** MATERIAL FOR THIS EXERCISE follows **
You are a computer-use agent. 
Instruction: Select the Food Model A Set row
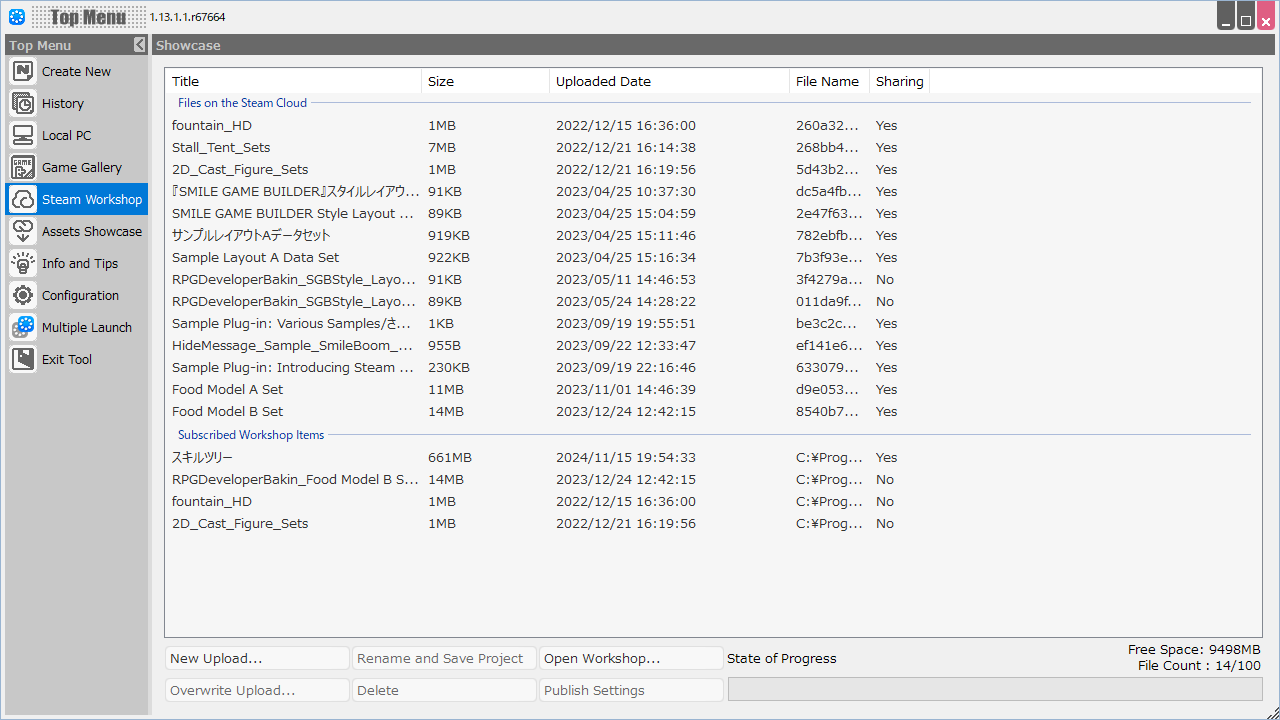[227, 390]
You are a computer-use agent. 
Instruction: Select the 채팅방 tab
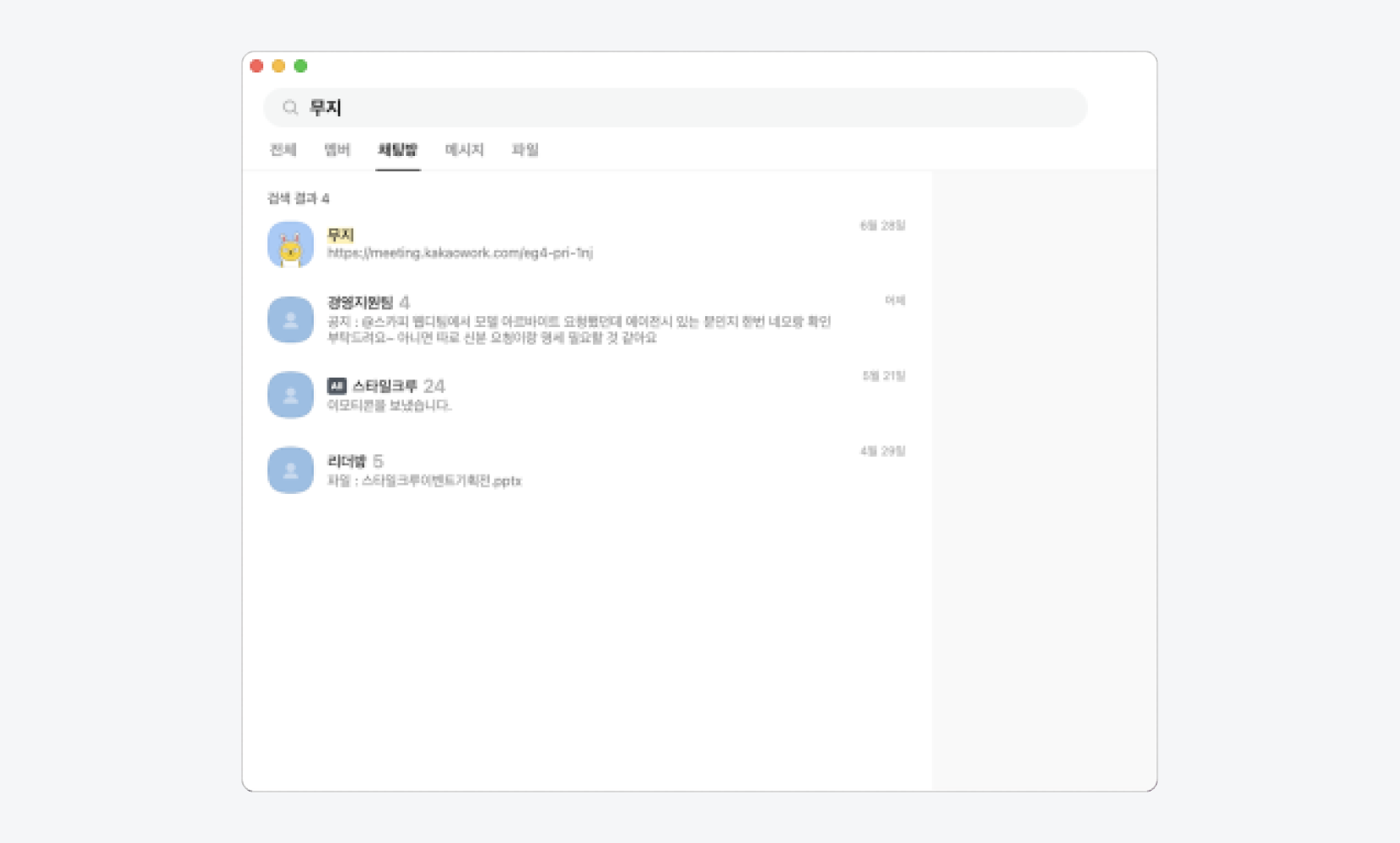click(x=397, y=150)
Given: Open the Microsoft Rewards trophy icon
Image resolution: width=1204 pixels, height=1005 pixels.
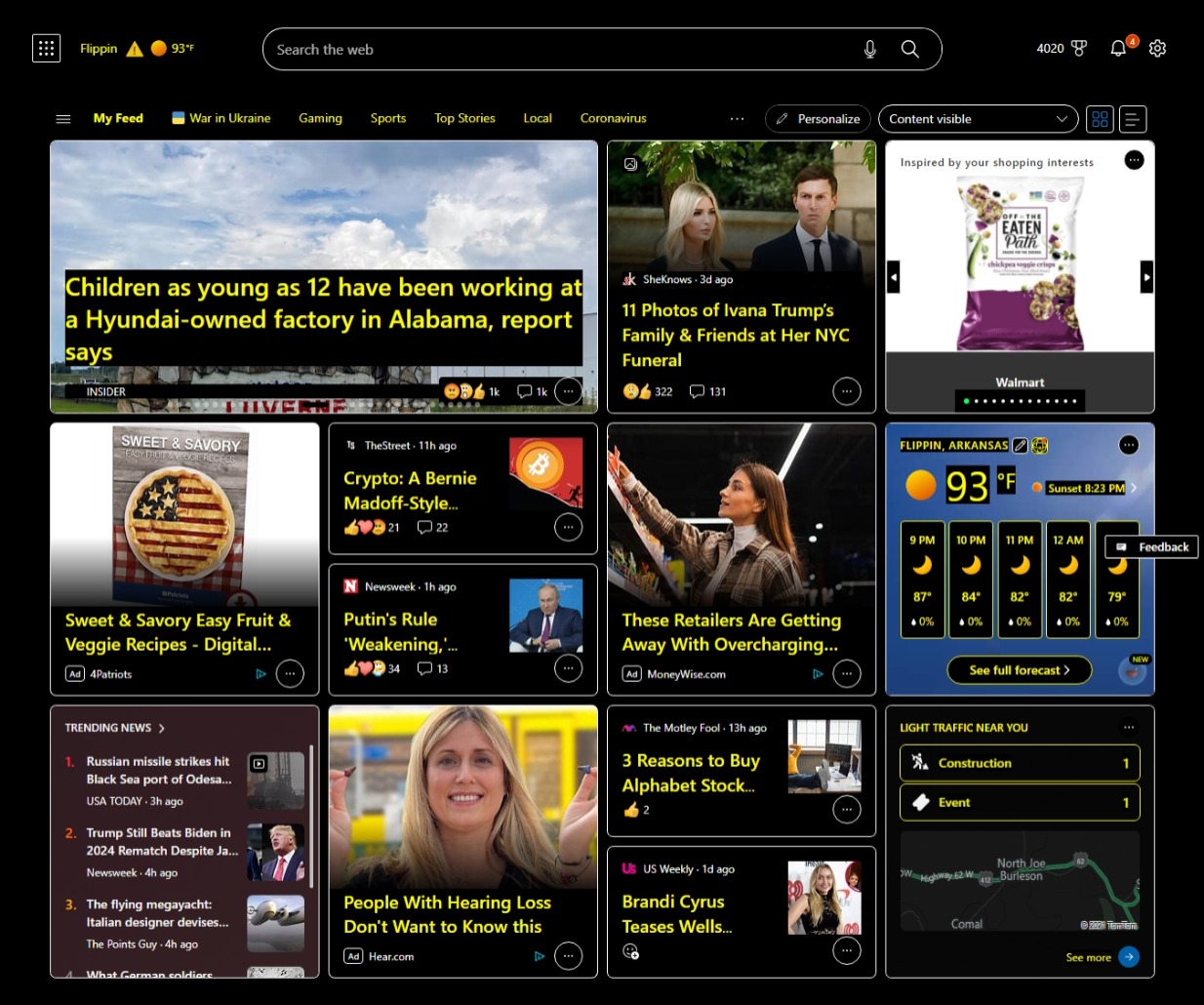Looking at the screenshot, I should pos(1078,48).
** End of MATERIAL FOR THIS EXERCISE **
* [TASK]: Give back an exact reproduction of the entries, with all pictures excluded.

* [WRITTEN SOLUTION]:
You are a computer-use agent. 
Instruction: Select the Food Model A Set row
[227, 390]
You are a computer-use agent. 
Instruction: Select the 채팅방 tab
click(x=397, y=150)
Given: Open the Microsoft Rewards trophy icon
Image resolution: width=1204 pixels, height=1005 pixels.
Looking at the screenshot, I should pos(1078,48).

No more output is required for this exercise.